We often hide our afflictions.  Maybe we think real Christians shouldn’t feel the way we do.  Or maybe we want to seem stronger than we are.  Or maybe we sense that missionary letters about our struggles won’t keep the support checks coming.  Or maybe we just don’t want to discourage others.  For whatever reason, we are not real with very many people.  Where I’m from there’s a saying that everyone has a Dutch front.  If you go to these little Dutch burgs in America, you’ll see a lot of stores on main street with these nice looking fronts that resemble what you might see in the Netherlands.  Unfortunately, many people in these towns put the same sort of nice looking fronts on their lives too.  We are not any different.

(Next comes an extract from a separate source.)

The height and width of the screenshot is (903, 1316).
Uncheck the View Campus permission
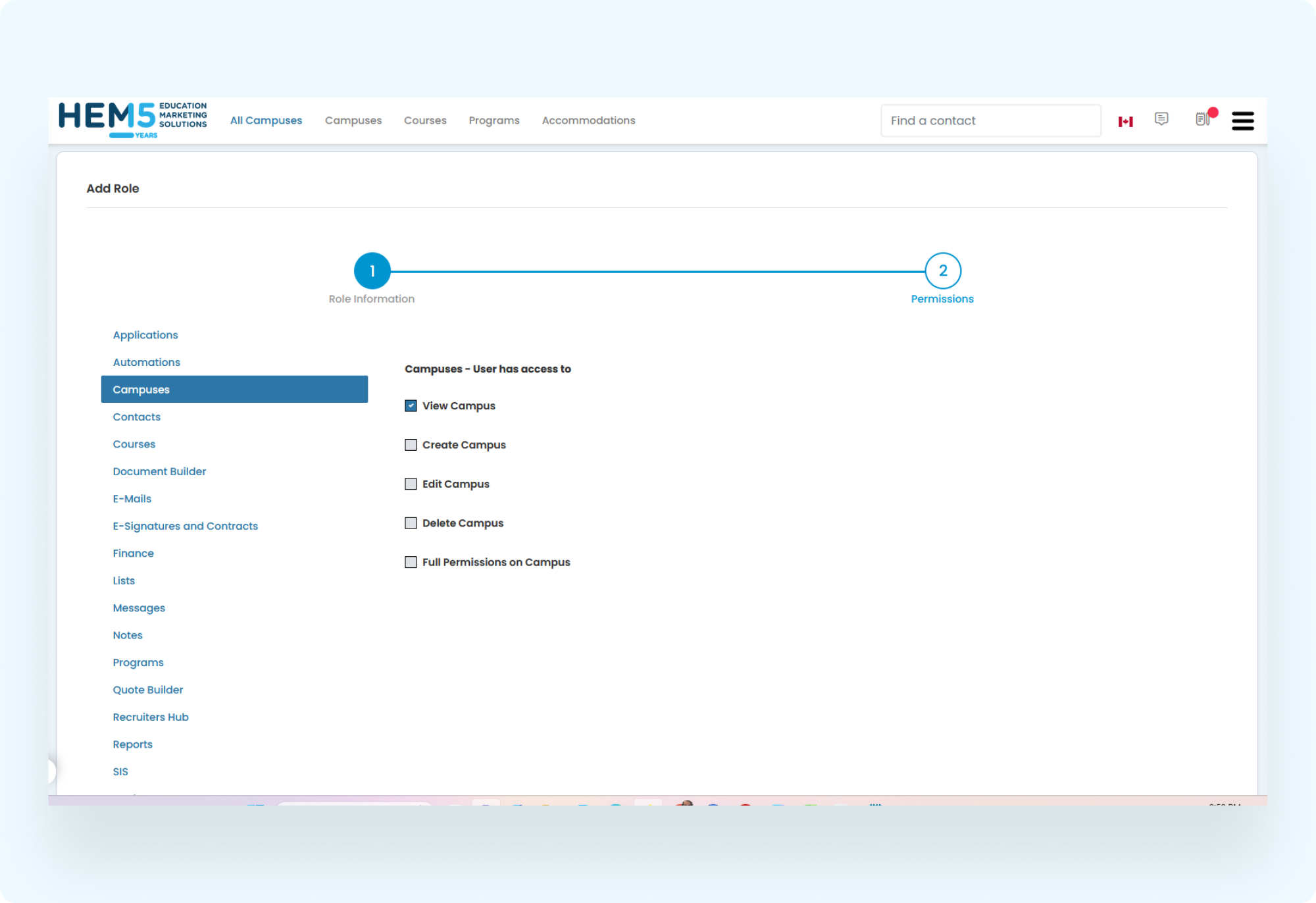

But look at Paul.  “I am struggling in Asia,” he says.  No one knows for sure what he’s talking about.  Paul might be referring to the riot that happened in Ephesus in Acts 19.  He might be talking about an illness that’s flared up.  Or he might be referring to an imprisonment or some other persecution we just don’t know about.  Whatever is was, it was bad.  He says, “We”–and I think this is the royal “we” although he could be talking others who have suffered with him–“were so utterly burdened beyond our strength.”  The RSV says “utterly, unbearably crushed.

Did you know the great Apostle Paul felt that way at times?  Psalm 44 says “Our soul is bowed down to the dust; our belly clings to the ground.”  Psalm 88 ends by saying “my companions have become darkness” or “darkness has become my only companion.”  Job says very pointedly in Job 10:1 “I loathe my life.”

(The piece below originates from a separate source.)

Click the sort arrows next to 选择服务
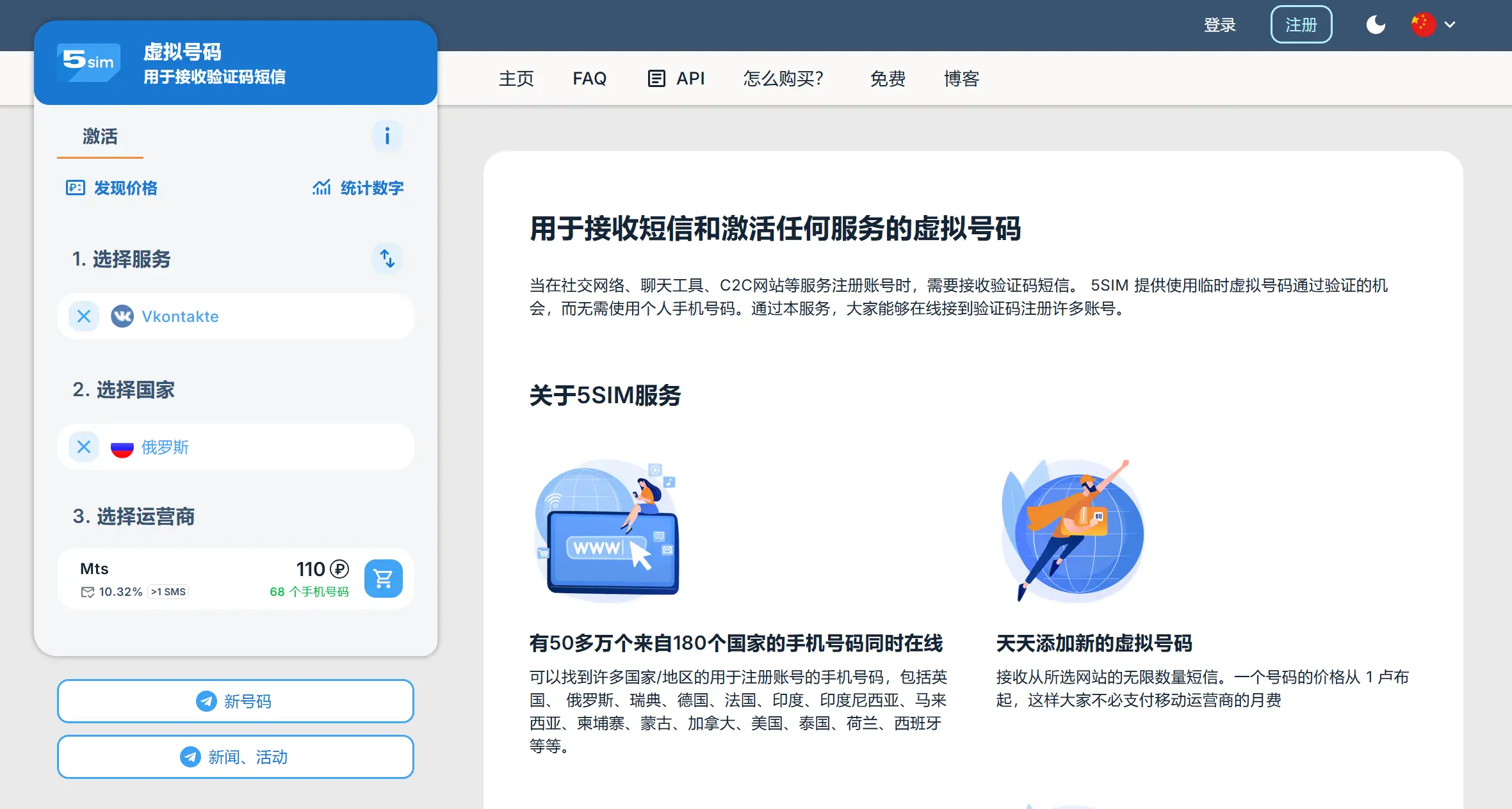This screenshot has height=809, width=1512. pos(387,259)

Do you ever feel that way?  I’m not talking about suicide.  There’s never any sense that Job or Paul or David thought about taking their own lives-that’s wrong, and if you feel that way get some help immediately. But we do see people in the Bible who felt utterly, unbearably crushed.  You can think of reasons why people feel like this as well as I can: depression, chronic illness, death of a friend, abuse, hurt, disappointment.  There are a hundred ways in which we can feel burdened beyond our own strength.

And they aren’t always the big ways: cancer, dying, infertility.  Those are burdens for sure, bigger than most, but sleeplessness is a burden.  Aging parents can be a burden.  Feeling overwhelmed with your housework is a burden.  Feeling like you have the squirreliest, most disobedient kids on the planet is a burden.  Feeling like you are behind in every area of your life and you will never have time to catch up is a burden.  Feeling like you have too many responsibilities and you do all of them at a level between mediocre and poor is a burden.  Does this resonate with you?

I feel like I have lived to this point an incredibly blessed life.  There are a lot of griefs and struggles and bad circumstances that I have been spared.  And yet, I’ll tell you there are days where verse 8 resonates with me. I get hurt.  I get weary.  I get discouraged.  I waste my time.  I don’t pray enough.  I don’t feel like I am doing much of anything the way I’d like to. On some Mondays (though this is less frequent than it used to be) I get post-preaching mini-depression and feel like another Sunday came and nothing changed, nobody was helped, people probably got upset, I don’t know what I’m doing or how to do it.  I take off my glasses and rub my eyes and pull at my hair.

I hear the Apostle Paul loud and clear.  And so do many of you.  You have days, maybe weeks or years, where you are burdened beyond your strength, like a boat weighed with too much cargo, like a traveler whose backpack is overloaded and he can’t take another step.  That’s how all of us feel at times and how some of you feel right now.

Paul says he despaired of life itself.  This may mean he didn’t think he could go on any more.  He wanted to go home to be the Lord.  That may be part of Paul’s point. But I think the main idea is that Paul thought this was the end for him. He felt like he had received a death sentence.  Whether he was in a riot of persecution and he was sure he was a goner, or he was in prison and actually had been sentenced to death, or perhaps he got sick and was convinced he was not going to better—whatever the situation, Paul didn’t think he was going to live.  He didn’t think he was going to make it.  He was on death row as far as he was concerned. What hope was there for the future?